Environment: two machines, A works as the laptop while B works as the gateway.
Steps to reproduce:
- run nfd on A with
rib.remote-register
enabled, and set the log level to INFO - generate an identity /Z/A on A and install its cert.
- run nfd on B with
rib.localhop-security
enabled, configure the trust anchor as type any. - run
nfdc register /localhop/nfd udp4://<ip_address_of_B>
on A to gain connectivity to B. - run
ndnpingserver ndn:/Z/A/H
on A to register prefix /Z/A/H/ping locally. Confirm that /Z/A is successfully registered to B's rib (runnfd-status -r
on B). - stop ndnpingserver on A. Confirm that /Z/A/H/ping is unregistered from A's rib and there is not any other entries on A's rib starts with prefix /Z/A. So that /Z/A will be unregistered from B's rib.

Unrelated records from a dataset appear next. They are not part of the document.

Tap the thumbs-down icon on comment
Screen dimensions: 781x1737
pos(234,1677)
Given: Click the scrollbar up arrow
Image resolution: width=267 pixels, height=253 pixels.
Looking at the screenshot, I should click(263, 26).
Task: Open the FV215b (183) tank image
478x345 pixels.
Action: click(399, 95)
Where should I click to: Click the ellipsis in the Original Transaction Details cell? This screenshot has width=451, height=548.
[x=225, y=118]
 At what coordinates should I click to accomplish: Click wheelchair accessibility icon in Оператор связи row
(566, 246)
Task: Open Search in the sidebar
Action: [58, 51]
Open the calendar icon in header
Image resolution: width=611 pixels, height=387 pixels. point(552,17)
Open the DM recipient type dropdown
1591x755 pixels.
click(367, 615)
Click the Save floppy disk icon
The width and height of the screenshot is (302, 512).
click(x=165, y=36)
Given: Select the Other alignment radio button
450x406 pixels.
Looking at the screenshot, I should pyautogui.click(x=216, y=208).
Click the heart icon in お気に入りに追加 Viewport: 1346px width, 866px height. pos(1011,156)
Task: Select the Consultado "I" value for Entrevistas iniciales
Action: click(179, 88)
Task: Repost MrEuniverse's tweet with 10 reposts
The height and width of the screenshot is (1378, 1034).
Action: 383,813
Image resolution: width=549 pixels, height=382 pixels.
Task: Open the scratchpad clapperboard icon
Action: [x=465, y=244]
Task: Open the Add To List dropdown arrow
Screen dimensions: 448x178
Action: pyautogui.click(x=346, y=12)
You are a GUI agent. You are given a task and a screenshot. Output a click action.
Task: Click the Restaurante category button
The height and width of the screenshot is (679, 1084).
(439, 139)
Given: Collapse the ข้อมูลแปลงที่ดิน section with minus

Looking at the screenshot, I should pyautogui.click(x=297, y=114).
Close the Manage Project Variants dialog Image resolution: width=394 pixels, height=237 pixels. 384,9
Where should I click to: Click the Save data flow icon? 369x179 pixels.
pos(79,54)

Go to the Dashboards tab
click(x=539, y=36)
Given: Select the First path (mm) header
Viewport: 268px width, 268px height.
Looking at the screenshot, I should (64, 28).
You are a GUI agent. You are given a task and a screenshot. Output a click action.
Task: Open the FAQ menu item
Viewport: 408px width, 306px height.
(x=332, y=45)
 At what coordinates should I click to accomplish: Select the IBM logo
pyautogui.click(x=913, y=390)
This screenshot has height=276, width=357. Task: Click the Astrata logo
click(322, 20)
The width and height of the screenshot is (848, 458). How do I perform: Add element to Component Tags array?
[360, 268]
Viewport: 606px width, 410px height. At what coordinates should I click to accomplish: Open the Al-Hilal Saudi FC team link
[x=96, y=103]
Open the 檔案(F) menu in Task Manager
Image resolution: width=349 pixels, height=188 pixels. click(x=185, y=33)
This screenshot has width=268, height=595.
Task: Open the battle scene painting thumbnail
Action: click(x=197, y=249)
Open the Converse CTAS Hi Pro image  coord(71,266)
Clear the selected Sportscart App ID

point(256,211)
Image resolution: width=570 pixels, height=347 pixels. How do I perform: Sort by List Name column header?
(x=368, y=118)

Actual: A's nfd can receive the response of successfully unregistration of /Z/A from B. B's nfd has exited unexpectedly.
Expected: B's nfd does not crash.
Files
Updated by Junxiao Shi almost 10 years ago
- Subject changed from nfd process will exit unexpectedly after the rib manager performed remote prefix unregistration. to Gateway RIB crashes after remote unregistration
- Description updated (diff)
- Target version set to v0.4
Offending commit is probably commit:76c751ce80109cd429cd45d32a04015f7715546b.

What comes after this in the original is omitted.